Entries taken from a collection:
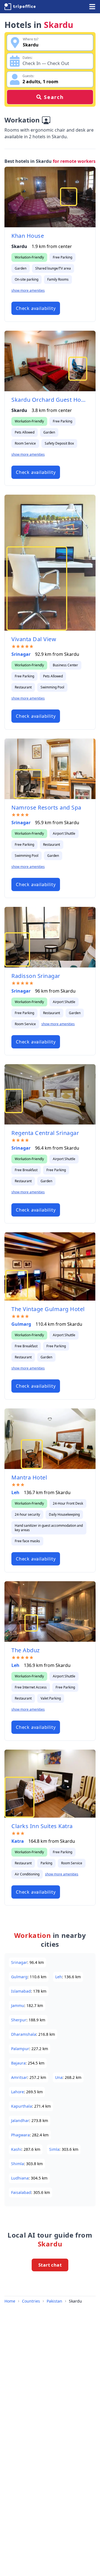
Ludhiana (20, 2178)
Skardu (75, 2301)
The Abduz (25, 1650)
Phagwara (20, 2134)
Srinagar (21, 654)
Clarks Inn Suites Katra (42, 1826)
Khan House (27, 235)
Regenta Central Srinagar (45, 1133)
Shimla (17, 2163)
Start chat (50, 2265)
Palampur (20, 2048)
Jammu (17, 2005)
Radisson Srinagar (35, 976)
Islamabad (21, 1991)
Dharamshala (23, 2034)
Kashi (16, 2149)
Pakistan (54, 2301)
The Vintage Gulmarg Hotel (48, 1309)
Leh (15, 1492)
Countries (31, 2301)
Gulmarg (21, 1324)
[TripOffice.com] (20, 6)
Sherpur (18, 2019)
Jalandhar (20, 2120)
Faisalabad (21, 2192)
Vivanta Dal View (33, 639)
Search (54, 97)
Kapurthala (21, 2106)
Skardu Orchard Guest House (50, 399)
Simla (54, 2149)
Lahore (17, 2091)
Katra (17, 1841)
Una (58, 2077)
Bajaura (18, 2063)
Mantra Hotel (29, 1477)
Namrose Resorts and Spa (46, 807)
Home (9, 2301)
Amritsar (19, 2077)
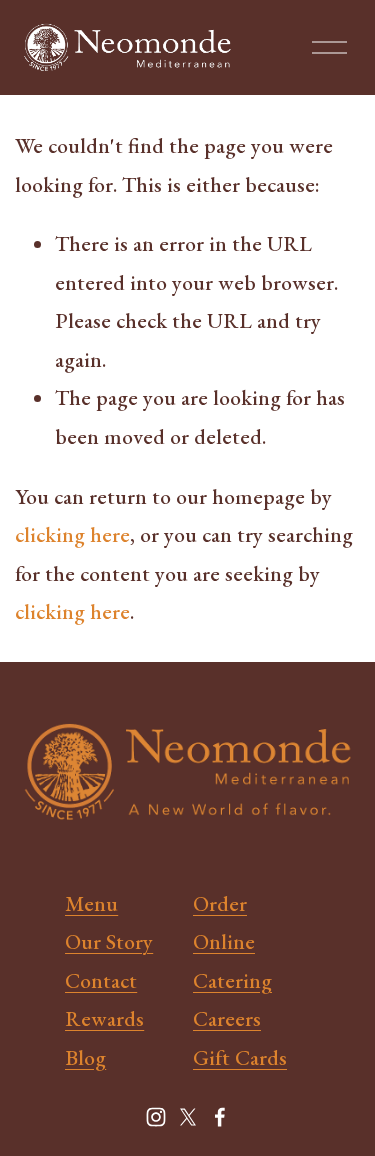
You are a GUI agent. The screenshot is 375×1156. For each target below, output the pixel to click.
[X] (188, 1117)
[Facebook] (220, 1117)
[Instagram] (156, 1117)
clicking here (72, 534)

YOUR TASK >> Return only those lines of the records that contain the string "Hotel".

SOLUTION TO THE EXERCISE >>
The Vintage Gulmarg Hotel (48, 1309)
Mantra Hotel (29, 1477)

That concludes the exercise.